March 24, 2002 Palm/Passion Sunday

A sermon by Dean Keith Joyce


Worship is to be God centred. He alone is the audience. We don't come for anyone's sake but His alone. We come to praise and to adore and to give thanks to God for God's sake alone.

Our focus is on God, to encounter Him and to know Him. The purpose of our corporate worship is the worship of God, not to attract people to our particular congregation. While what happens in any given service can affect people's reactions to that congregation, there is a more important work going on than attracting others.

When it comes to attracting others, it's simple, in theory - people attract people. My challenge to us is to become the friendliest congregation in Fredericton. Why? So that people can come to know God through the life and ministry of this congregation, and therefore worship God here in this Cathedral. You'll notice, in this particular instance, that I have put worship as the end result of people entering into a relationship with God.

There is a popular misconception that we are to evangelise through our worship services. Worship is for worship. Evangelism is done by people with friends, colleagues, neighbours and other acquaintances. The danger of trying to use worship for outreach is that we can end up sacrificing worship for having an event we hope appeals to the unbeliever. Part of the risk is we end up with something quite bland for the worship of God. In the name of outreach we remove the mystery, the awe that is to be part of Christian worship. What might be happening, in those cases, without us knowing it, is that we really are trying to make our particular brand of worship appealing to others so that they are attracted to us.

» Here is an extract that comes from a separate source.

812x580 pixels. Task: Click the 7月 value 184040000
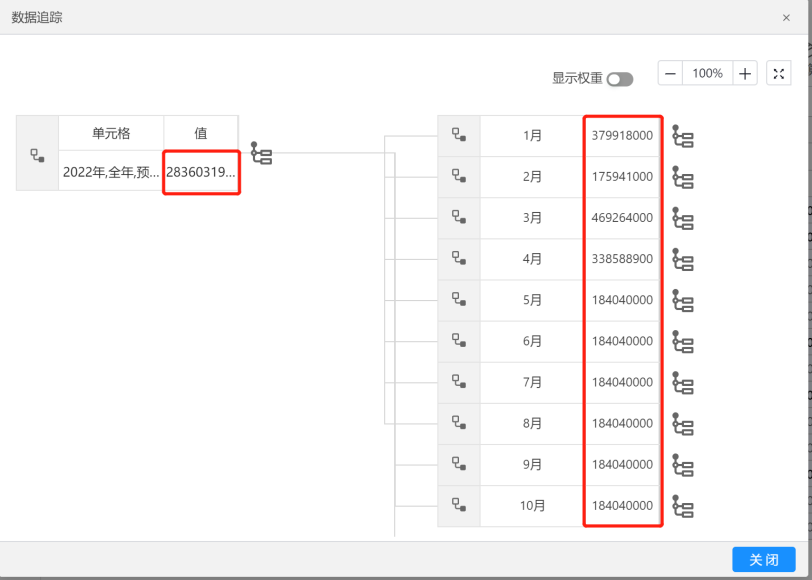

But the bottom line is that when we gather in this place for a service, we are here for one thing only - to worship God with everything in us out of the love we have for God, a love given to Him with all our heart, our soul, our mind and our strength.

Granted, I've put it starkly. Times of worship can in fact draw people to God. Worship can have a profound impact on people by opening their hearts to God's presence and raising the question of what this is all about. The sense of awe and of the unknown, yes, of that which is not understood immediately, and of love given and received, will hopefully be such that guests, in whatever state of mind or heart, will want to know about the heart of this activity of worship. I'm simply saying that outreach is not the purpose of worship.

Last week I stressed that we come to "give" and not to "get." While that is true, we often can be in a personal situation in life where all we can do is barely get here. We can be in such great need that all we can think of is being here simply to receive whatever strength or encouragement we can from a time of worship. And that is perfectly fine. What we unconsciously are doing is giving to God our sorrow or our pain or our discouragement so that He can work His strengthening and healing in our lives. Many a time I have encouraged an individual to simply come and be here and, receive of God, because that is what he or she needed at that time.

Who then, gathers for worship? It's "the church," as "God's house," as that "holy temple," as that "dwelling in which God lives by His Spirit" which comes together to worship God. This is seen in Ephesians where we read, that in Christ "the whole building is joined together and rises to become a holy temple in the Lord. 22And in him you too are being built together to become a dwelling in which God lives by his Spirit." (from Ephesians 2:21-22)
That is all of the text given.